- Task to carry out:
Would you print the records below word for word, without the pictures?

- Extracted information:
====================
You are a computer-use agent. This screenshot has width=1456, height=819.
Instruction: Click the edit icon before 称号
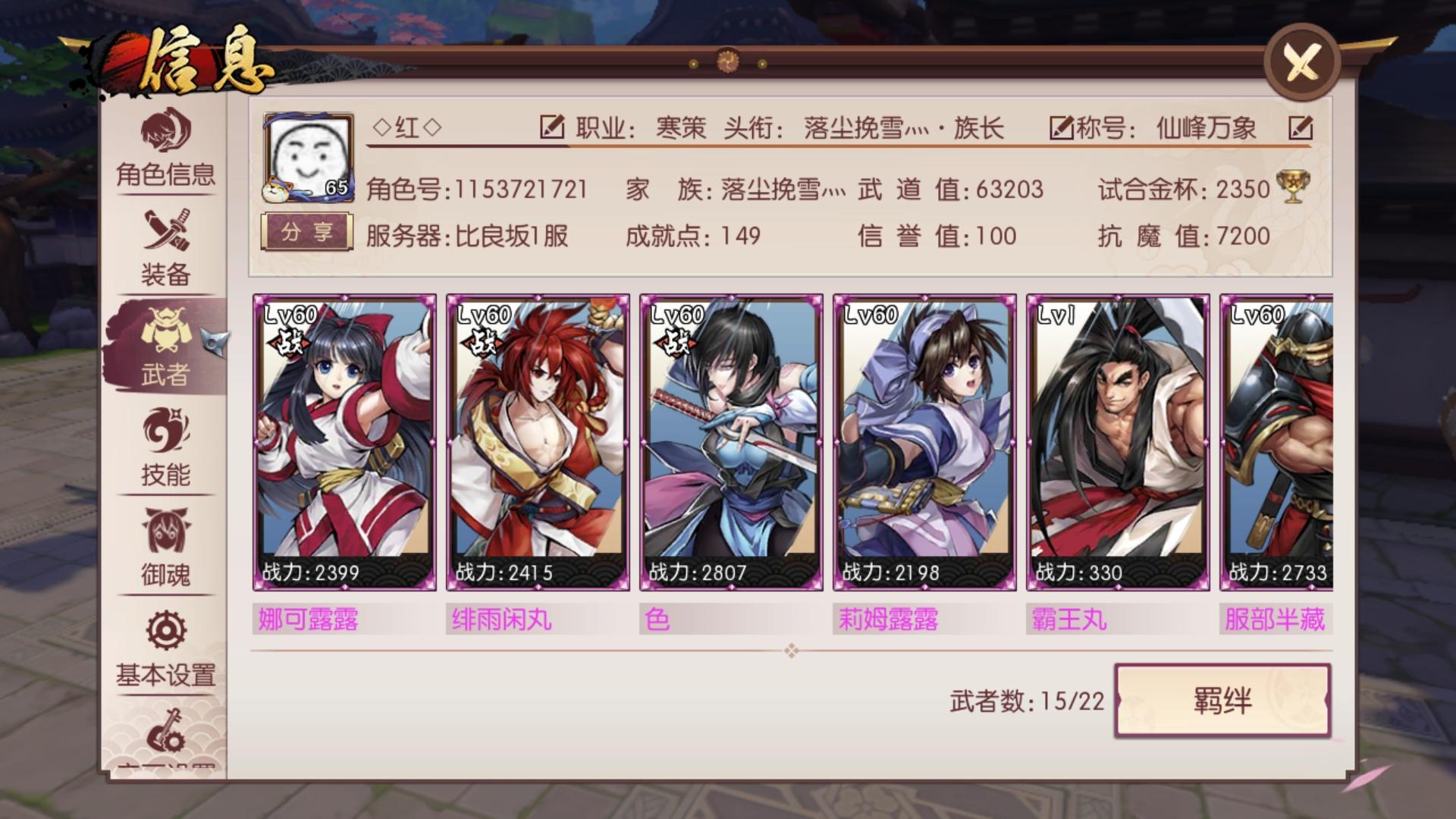[1061, 127]
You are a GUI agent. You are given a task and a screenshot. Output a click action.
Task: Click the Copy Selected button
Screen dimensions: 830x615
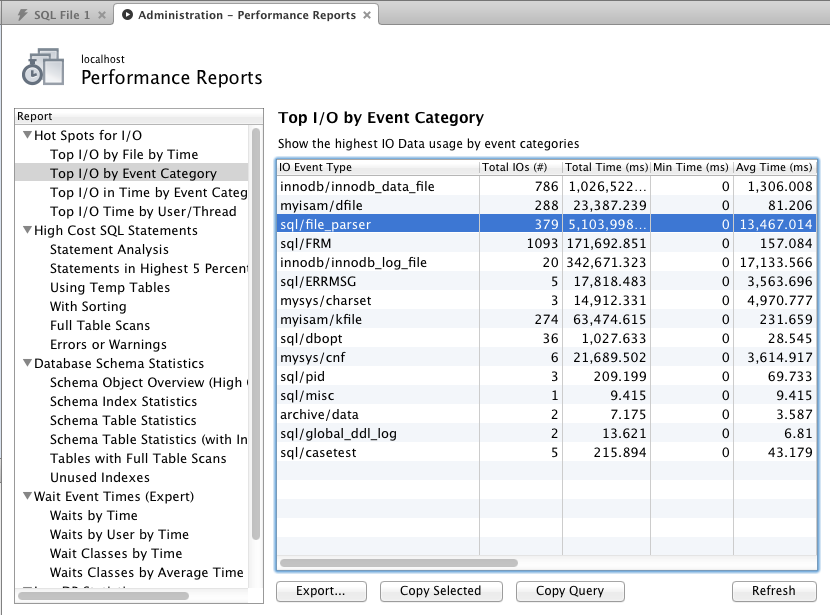(440, 591)
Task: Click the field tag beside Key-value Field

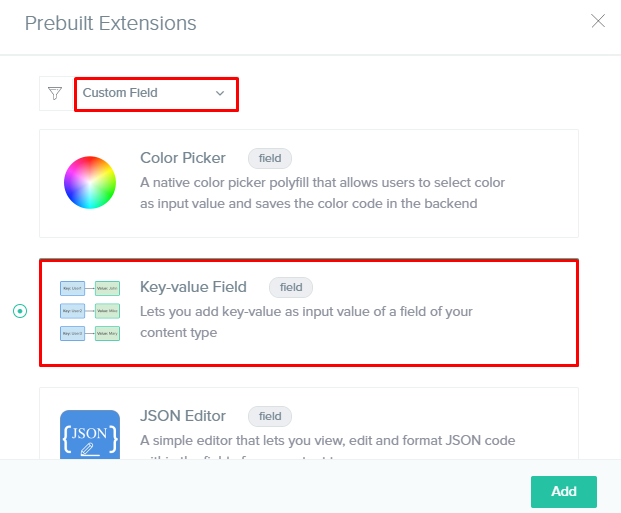Action: [x=291, y=287]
====================
- Result of the exercise:
You are a computer-use agent. This screenshot has width=1456, height=819.
Instruction: Click the edit icon before 称号
[1061, 127]
You are a GUI agent. You are given a task and a screenshot. Output a click action.
Task: Click the Copy Selected button
Screen dimensions: 830x615
(440, 591)
Task: Click the field tag beside Key-value Field

Action: [x=291, y=287]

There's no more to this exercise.